Er hat uns in Bürgerkriege und Isolation geführt. Aber nicht
nur er, sondern
auch die NATO gehört bestraft." Nur ein Taxifahrer war sich
unsicher, weil er
nach dem Wahlsieg Kostunicas befürchtete: "Die verstärkte
Einführung
kapitalistischer Strukturen wird, wie im Westen, die
bestehenden sozialen
Disproportionen verschärfen".
Risto J., ein ehemaliger Widerstandskämpfer gegen den
Faschismus, der heute
Rentner ist, trat 1990 aus der SPS aus, als diese seinen
Vorschlag einer
Demokratisierung nicht angenommen hatte. Er und viele seiner
Freunde wählen
nun "Kostunica wegen seiner Integrität, weil er weder in die
Finanzmachenschaften des Regimes verwickelt ist, noch sich für
die
NATO-Angriffe aussprach.
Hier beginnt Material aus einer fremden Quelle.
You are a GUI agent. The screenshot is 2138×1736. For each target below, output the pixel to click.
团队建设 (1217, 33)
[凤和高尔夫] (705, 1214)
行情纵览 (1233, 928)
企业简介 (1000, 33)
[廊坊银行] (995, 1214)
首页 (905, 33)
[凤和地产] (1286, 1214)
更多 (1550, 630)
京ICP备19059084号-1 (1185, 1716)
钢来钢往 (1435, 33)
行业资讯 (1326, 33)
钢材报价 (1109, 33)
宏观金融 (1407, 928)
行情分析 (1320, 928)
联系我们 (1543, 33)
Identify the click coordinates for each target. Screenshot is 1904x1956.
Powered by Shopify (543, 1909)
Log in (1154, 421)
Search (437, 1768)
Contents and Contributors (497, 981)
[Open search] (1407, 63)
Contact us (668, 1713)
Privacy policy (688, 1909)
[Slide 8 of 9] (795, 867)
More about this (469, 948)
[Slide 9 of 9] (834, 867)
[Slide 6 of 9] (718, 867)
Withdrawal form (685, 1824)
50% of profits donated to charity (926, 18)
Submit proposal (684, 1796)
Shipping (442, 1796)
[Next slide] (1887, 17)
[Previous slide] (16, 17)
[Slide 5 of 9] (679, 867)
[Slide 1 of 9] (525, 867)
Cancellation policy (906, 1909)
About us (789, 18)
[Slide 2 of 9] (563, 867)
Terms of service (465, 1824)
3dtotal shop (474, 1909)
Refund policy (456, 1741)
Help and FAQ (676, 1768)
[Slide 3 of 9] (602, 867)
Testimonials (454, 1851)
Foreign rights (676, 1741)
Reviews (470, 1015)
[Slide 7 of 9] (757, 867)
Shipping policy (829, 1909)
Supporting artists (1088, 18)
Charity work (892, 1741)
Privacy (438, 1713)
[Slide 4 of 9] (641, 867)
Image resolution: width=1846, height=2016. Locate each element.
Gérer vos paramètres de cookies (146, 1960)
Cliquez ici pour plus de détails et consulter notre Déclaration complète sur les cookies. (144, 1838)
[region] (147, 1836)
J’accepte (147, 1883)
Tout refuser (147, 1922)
Zwar verspricht er wenig und ist
konservativ, aber
eine Isolation, Intervention und Fortsetzung der aktuellen
wirtschaftlichen
und politischen Stagnation sind noch unannehmbarer." Dragutin
M-Z., ein
bekannter Künstler, der aus Protest gegen die NATO-Bomben
Collagen gefertigt
hatte, wollte "erst wieder öffentlich ausstellen, wenn
Milosevic abgetreten"
sei. Der Bauer, Voijlaw J., "möchte seine ökologischen
Produkte in EU-Ländern
verkaufen" und wählt deshalb Kostunica."